Whigs and Tories, the two main political parties, generally exulted in the surface stability brought about by these conventions. There was a small group of radical Whigs, however, who “viciously and continuously” denounced the manipulation of Parliament and the “dissolution of the age that permitted it.” They were journalists, pamphleteers, and opposition politicians who were dissatisfied with the reforms of the Glorious Revolution and kept in mind the exhilarating republican promise of the Civil War period. Their obsessive concern was the king’s Cabinet, who had the power to corrupt the legislature and overthrow the proper balance of the constitution. At once radical and reactionary, they called for an increase in religious freedom and an extension of voting rights while blasting the cultural changes that arrived with the maturation of the British Empire.
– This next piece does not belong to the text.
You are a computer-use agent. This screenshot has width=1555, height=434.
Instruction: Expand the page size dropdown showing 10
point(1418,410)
These Whigs were powerless to change anything in their own country. (As Robbins bluntly writes, “No achievements in England of any consequence can be credited to them.”) But where they fulminated at the margins of English politics, their vision came to occupy a prominent place in the colonies, where “an altered condition of life” made their seemingly extreme and dislocating ideas sound like “simple statements of fact.”
The most important Whigs were John Trenchard and Thomas Gordon. They joined together on a weekly publication, the Independent Whig, which was best known for its attacks on the establishment of religion. Later they collaborated on Cato’s Letters, a collection of libertarian tracts, first published in 1720. The American colonists, habituated to self-government and yet forced to live with an unseen and uncontrollable sovereign, devoured their writings en masse. The stubborn clarity and alienated grandeur of these journalists became a typical style of Revolutionary pamphlets. (“Brand those as enemies to human society, who are enemies to equal and impartial liberty.”) On an intellectual level, the Revolutionaries absorbed from Cato’s Letters an extreme interpretation of the English constitution, which saw the changing norms of representation and sovereignty as a subversion of ancient principles.
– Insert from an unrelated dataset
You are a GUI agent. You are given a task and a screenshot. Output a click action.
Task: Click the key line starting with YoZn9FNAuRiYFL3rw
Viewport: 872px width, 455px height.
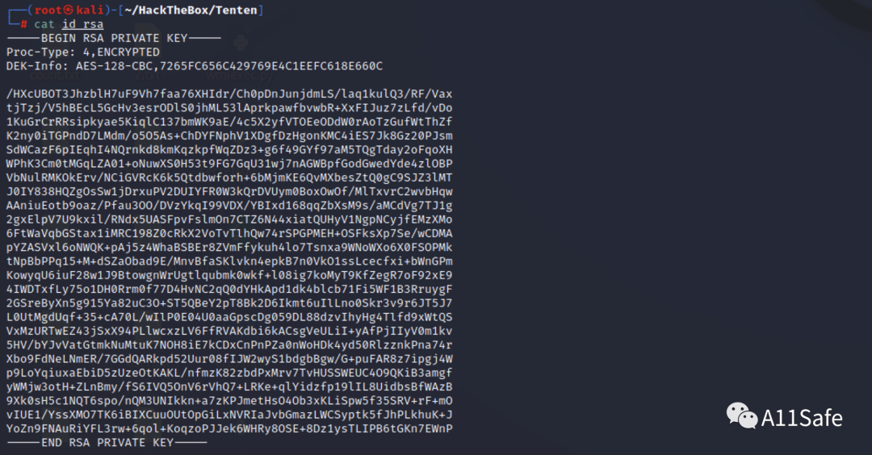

Well before the Stamp Act of 1765, Parliament had moved away from the notion that a representative was essentially an attorney for local interests. The great cry of “No taxation without representation!” fell on parliamentary ears as a false protest. In England, representation was held to be virtual rather than actual. Bailyn quotes Edmund Burke, who argued that Parliament was not “a congress of ambassadors from different and hostile interests, which interests each must maintain . . . [but] a deliberative assembly of one nation, with one interest, that of the whole.” The colonists, living in semi-autonomous settlements, had drifted back towards medieval notions of representation, with delegates bound to local priorities. They scoffed at the idea of being “virtually” represented in Parliament.
The radical Whigs, who had inveighed against “virtual” representation in the decades before the American crisis, convinced the colonists of the validity of their complaint. Trenchard wrote that originally—in the medieval past—the “great Point of Nicety and Care in forming the Constitution” was the harmony of interests between delegates and their constituents. Leaders in the colonies believed him. It was why they could argue, in good faith, that they were protesting on behalf of the English constitution.
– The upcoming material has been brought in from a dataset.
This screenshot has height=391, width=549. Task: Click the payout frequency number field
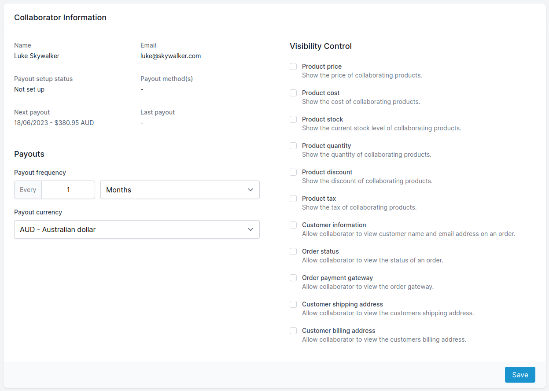(x=68, y=190)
The radical Whigs also observed, in the aftermath of the Civil War and the Glorious Revolution, a permutation in the idea of sovereignty, from an authority limited by its legal and religious origins to an arbitrary and undivided unit of power, “higher in legal authority than any other power, subject to no law, a law unto itself.” (The technicality that this power resided with Parliament instead of the king failed to conciliate them.) Naturally there emerged, in these opposition circles, a metaphysical concept of power, characterized by a kind of reverse entropy: “an endlessly propulsive tendency to expand itself beyond legitimate boundaries.” Power, for them, was essentially “the human control of human life,” and it was always suspect. It might be a necessary byproduct of government, but it must be checked “in every way compatible” with a functioning civil order.
Unsurprisingly, the spirit of this notion remains familiar. It was one of the central drives of the American Revolution, even though it had little influence in England at the time. As Bailyn writes, “Written constitutions; the separation of powers; bills of rights; limitations on executives, on legislatures, and courts; restrictions on the right to coerce and to wage war”—all found their impetus, if not their exclusive intellectual source, in the profound distrust of power that was transmitted to the colonists from the radical Whigs.
The importance of this group is still overlooked. The first chapter of Mark Levin’s bestselling Liberty and Tyranny (2009) takes the form of a lecture on modern liberalism’s infidelity to founding principles. On his way there he gives a crash course on the ideology of the American Revolution:
The Founders were heavily influenced by certain philosophers, among them Adam Smith (spontaneous order), Charles Montesquieu (separation of powers), and especially John Locke (natural rights); they were also influenced by their faiths, personal experiences, and knowledge of history (including the rise and fall of the Roman Empire).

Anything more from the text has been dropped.